Arabia Saudita ed Emirati Arabi Uniti si scontrano in Yemen aumentando le tensioni

Aerei sauditi hanno bombardato un carico di materiale militare destinato ai separatisti yemeniti del sud, sostenuti dagli Emirati Arabi Uniti, in un'offensiva lanciata questo mese. Questa azione segna la maggiore escalation tra Riad e Abu Dhabi nel conflitto yemenita radicato. Il governo yemenita sostenuto dai sauditi ha dichiarato lo stato di emergenza e richiesto il ritiro emiratino entro 24 ore.

Le tensioni tra Arabia Saudita ed Emirati Arabi Uniti, alleati nella coalizione contro i ribelli Houthi in Yemen dal 2015, sono aumentate dall'inizio di dicembre a causa del sostegno emiratino al Consiglio Transitorio del Sud (STC). I separatisti meridionali hanno lanciato un'offensiva questo mese nell'est del paese, catturando due province di confine con Oman e Arabia Saudita, inclusi presidi nella provincia petrolifera di Hadramaut.

Venerdì scorso, le forze saudite avevano già condotto attacchi di avvertimento contro posizioni STC a Hadramaut. Martedì 30 dicembre 2025, aerei sauditi hanno bombardato un carico di armi e attrezzature militari arrivato al porto di Mukalla, presumibilmente dagli Emirati tramite due navi dal porto di Fujairah. Il governo yemenita riconosciuto internazionalmente, sostenuto da Riad, ha denunciato il carico come non autorizzato e destinato a rifornire lo STC.

In una dichiarazione, il Ministero degli Esteri saudita ha avvertito che le azioni emiratine pongono una «minaccia alla sicurezza nazionale del regno» e «costituiscono una linea rossa», chiedendo ad Abu Dhabi di rispondere alla richiesta yemenita di ritirare le sue forze entro 24 ore e sospendere qualsiasi supporto militare o finanziario.

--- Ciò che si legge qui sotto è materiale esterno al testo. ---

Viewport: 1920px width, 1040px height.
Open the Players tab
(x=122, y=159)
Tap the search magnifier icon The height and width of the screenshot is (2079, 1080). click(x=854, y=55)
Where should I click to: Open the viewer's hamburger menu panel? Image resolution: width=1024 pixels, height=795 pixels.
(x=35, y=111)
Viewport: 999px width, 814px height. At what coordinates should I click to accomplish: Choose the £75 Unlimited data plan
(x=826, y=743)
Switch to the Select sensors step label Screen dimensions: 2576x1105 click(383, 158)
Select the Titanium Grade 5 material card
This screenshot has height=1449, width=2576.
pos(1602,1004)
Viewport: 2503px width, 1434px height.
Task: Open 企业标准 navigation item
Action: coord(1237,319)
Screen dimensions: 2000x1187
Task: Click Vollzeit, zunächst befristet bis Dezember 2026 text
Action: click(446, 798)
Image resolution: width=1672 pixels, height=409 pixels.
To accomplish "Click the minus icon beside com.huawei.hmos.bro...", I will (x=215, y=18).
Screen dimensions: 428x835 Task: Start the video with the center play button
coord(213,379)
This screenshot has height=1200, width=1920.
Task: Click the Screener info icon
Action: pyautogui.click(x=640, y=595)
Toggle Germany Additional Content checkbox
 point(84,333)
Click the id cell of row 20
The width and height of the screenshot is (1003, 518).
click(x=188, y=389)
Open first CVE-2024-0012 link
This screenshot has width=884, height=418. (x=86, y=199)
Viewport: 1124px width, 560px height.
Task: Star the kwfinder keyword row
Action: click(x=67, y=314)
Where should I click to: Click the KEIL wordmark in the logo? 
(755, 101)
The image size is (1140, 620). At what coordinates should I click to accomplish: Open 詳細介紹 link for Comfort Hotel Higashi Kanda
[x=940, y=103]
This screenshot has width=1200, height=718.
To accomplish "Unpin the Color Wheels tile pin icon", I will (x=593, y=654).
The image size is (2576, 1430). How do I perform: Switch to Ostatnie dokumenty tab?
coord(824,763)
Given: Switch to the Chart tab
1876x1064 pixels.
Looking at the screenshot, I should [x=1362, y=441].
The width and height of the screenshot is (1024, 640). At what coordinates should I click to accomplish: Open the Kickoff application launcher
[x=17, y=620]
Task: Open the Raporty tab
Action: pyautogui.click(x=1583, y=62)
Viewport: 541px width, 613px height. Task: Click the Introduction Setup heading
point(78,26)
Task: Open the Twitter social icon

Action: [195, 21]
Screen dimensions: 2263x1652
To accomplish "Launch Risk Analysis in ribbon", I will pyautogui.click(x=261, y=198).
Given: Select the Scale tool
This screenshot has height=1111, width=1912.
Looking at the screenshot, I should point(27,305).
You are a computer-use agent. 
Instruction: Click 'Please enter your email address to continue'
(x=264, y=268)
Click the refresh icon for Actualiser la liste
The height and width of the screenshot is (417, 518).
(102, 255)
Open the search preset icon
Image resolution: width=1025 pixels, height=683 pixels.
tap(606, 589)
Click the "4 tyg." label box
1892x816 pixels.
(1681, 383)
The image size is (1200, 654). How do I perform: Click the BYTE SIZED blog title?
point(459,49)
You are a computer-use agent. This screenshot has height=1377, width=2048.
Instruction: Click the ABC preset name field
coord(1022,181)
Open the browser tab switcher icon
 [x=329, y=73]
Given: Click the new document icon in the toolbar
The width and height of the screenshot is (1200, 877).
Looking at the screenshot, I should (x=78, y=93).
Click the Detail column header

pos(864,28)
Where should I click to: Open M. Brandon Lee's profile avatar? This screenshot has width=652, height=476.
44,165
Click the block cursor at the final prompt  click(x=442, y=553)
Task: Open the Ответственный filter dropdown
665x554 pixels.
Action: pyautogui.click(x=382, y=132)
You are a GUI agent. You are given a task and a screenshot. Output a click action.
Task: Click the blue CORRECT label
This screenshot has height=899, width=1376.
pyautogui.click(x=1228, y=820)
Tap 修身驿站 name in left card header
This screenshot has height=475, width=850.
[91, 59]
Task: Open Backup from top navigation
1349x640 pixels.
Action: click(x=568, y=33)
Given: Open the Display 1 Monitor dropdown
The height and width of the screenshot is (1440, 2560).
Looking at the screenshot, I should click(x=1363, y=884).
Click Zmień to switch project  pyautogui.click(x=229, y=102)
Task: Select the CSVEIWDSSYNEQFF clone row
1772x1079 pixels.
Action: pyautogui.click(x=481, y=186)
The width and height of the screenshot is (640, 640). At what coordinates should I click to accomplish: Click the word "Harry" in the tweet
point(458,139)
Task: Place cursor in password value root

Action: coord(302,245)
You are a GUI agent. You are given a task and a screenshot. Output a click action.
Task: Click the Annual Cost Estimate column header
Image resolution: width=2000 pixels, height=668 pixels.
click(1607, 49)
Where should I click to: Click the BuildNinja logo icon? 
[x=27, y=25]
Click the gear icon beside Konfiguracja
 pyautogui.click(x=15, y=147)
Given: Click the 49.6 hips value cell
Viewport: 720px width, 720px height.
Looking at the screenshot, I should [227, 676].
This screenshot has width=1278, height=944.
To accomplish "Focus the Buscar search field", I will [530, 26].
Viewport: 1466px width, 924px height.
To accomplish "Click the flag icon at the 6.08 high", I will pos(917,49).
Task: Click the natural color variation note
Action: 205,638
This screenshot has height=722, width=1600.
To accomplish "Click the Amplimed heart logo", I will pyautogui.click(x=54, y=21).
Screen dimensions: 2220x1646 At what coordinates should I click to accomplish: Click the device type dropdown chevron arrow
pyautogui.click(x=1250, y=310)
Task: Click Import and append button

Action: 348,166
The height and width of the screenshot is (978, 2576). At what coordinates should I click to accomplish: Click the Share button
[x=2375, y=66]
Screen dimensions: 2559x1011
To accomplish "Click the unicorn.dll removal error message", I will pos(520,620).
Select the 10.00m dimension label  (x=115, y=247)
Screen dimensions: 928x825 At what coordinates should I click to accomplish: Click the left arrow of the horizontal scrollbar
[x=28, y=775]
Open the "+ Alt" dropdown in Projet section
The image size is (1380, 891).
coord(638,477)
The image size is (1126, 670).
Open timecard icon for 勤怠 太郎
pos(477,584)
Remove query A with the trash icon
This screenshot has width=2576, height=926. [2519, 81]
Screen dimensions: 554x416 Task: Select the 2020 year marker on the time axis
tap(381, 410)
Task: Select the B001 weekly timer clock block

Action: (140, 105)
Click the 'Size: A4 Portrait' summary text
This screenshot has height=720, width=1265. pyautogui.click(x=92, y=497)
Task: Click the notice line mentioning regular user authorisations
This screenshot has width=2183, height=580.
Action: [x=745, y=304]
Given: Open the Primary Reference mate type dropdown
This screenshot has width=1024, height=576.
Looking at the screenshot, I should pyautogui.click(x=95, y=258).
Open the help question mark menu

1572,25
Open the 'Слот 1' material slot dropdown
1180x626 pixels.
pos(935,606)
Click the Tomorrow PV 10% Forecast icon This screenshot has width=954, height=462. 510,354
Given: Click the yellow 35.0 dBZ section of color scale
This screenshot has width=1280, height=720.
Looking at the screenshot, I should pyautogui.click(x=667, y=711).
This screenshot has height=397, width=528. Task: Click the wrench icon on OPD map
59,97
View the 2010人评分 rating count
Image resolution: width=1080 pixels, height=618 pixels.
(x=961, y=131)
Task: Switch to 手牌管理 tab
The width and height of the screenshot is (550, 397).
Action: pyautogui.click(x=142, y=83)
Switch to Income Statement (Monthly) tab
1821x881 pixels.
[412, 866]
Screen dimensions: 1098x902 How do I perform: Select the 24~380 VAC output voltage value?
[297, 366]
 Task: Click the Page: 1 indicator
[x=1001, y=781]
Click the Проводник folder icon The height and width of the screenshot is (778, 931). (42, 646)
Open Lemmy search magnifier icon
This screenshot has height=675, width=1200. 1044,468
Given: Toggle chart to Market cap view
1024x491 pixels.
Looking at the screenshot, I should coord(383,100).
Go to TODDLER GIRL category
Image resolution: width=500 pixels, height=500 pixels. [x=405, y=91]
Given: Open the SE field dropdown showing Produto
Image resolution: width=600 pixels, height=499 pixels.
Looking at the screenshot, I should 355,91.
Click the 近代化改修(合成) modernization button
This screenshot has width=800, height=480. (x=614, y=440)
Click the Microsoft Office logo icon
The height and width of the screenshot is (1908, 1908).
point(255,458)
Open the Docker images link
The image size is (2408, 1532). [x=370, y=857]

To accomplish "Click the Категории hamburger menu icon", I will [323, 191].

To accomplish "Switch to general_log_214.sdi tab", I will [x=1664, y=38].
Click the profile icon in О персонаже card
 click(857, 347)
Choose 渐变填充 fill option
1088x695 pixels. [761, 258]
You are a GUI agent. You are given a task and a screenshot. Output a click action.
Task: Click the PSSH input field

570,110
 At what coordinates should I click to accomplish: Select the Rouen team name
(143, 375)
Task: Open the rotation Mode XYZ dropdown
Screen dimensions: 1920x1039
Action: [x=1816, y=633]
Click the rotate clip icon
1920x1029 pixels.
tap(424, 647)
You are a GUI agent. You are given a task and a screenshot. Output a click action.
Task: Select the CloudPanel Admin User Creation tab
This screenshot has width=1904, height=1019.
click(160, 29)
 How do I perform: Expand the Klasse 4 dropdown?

Il governo yemenita ha terminato l'accordo di difesa congiunto con gli Emirati, ordinato a tutto il personale emiratino di ritirarsi entro 24 ore, dichiarato lo stato di emergenza per 90 giorni rinnovabili e imposto un blocco aereo, marittimo e terrestre di 72 ore su porti e confini, esclusi quelli della coalizione.

Gli Emirati hanno respinto le accuse, affermando che il carico, precedentemente coordinato con la coalizione, conteneva veicoli per l'uso delle loro forze e nessuna arma. Il Ministero della Difesa emiratino ha annunciato il ritiro volontario di tutte le sue truppe dallo Yemen «alla luce degli eventi recenti e delle potenziali ripercussioni». I separatisti STC hanno descritto le misure yemenite come «illegali» e avvertito delle loro «conseguenze politiche, legali, di sicurezza ed economiche», esortando un accordo per prevenire un ulteriore collasso in un paese immerso in una guerra civile dal 2014.

Questo episodio evidenzia le divisioni all'interno della coalizione che interviene in Yemen contro gli Houthi sciiti, che hanno destituito il governo sunnita più di un decennio fa. I separatisti mirano a resuscitare lo Stato indipendente dello Yemen del Sud, esistito dal 1967 al 1990.